AI matters because relationships matter
Relationships are crucial to success in many transactions. But it’s a concept we often paid lip service to: companies may talk about relationships and customer-centricity, but they quickly fall back on other, more convenient positions. Then the pandemic happened, placing a renewed emphasis on relationships. And AI is the conduit to understanding those connections better.
“If you do not have great relationships, how do you build them? How do you get people to understand what’s important to others? That’s really what you can do with AI.”
Using AI to create authentic context and relationships with others, especially customers, is key to Africa’s development.
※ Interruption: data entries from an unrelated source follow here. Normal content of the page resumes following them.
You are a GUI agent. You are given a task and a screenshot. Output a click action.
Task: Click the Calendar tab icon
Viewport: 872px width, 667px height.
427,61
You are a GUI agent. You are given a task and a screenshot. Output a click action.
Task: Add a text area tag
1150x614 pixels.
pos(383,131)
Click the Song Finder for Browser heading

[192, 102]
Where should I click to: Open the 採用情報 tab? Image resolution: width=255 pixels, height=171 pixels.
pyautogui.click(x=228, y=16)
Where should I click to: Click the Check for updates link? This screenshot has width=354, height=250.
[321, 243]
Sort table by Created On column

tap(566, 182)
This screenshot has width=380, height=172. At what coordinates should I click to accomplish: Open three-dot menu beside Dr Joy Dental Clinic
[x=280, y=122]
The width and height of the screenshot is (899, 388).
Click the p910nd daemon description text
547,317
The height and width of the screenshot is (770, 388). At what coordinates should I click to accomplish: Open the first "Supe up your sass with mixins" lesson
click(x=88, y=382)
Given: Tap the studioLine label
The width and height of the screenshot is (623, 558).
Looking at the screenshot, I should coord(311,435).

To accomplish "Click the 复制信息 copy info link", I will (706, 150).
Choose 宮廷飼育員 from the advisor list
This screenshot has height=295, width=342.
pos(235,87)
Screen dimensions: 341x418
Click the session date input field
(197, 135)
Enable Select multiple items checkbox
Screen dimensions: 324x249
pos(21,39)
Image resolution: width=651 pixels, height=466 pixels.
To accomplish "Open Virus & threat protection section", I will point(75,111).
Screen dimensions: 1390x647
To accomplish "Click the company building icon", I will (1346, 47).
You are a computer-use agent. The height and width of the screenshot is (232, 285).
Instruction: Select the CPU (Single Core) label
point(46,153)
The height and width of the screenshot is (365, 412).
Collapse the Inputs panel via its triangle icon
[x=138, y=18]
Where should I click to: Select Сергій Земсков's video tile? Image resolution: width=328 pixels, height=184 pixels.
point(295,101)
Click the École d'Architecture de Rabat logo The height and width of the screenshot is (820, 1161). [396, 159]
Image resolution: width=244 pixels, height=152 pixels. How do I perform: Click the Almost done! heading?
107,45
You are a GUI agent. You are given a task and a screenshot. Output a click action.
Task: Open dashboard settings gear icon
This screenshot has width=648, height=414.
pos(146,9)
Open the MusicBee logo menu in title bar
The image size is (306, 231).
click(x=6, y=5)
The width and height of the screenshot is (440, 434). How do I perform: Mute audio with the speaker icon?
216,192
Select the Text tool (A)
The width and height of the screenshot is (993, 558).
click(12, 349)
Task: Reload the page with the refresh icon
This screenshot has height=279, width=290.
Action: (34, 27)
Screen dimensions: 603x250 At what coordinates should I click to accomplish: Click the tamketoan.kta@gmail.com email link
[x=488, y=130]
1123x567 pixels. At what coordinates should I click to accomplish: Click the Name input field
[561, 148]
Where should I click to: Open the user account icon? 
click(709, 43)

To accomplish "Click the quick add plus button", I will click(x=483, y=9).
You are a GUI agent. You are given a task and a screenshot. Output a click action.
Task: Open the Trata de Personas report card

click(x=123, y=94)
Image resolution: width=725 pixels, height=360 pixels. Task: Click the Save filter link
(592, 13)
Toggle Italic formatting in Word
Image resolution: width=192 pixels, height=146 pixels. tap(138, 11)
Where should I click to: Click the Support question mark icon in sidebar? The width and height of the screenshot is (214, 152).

Many Africans primarily access information and services through their phones – AI is a terrific way to engage with such audiences, providing it has that nuanced data that respects local differences.
This creates a fantastic opportunity for the continent. Most AI – and their biases – come from the developed world. It’s fair to say that data bias exists because those places don’t understand the local contexts of the places their technologies reach. But AI trained in those localised environments is very powerful and progressive.
Emotion AI is at the cutting edge of what ethical AI should be. To get there, you need two things – relevant local data and diversity among those using the data.
“Even something like who’s analysing your data makes a huge difference,” says Venter. “If you have a bunch of guys looking at data, they might think something is not important when it is. If you have women-only looking at it, they might have a completely different view. It’s about having a balanced view, and making sure you analyse your data in that sense, that creates fair and useful AI.”
Artificial intelligence could be the most incredible technology we’ve ever invented. If it is honed, trained and used in the local context, made by locals for locals, it will change the world for the better.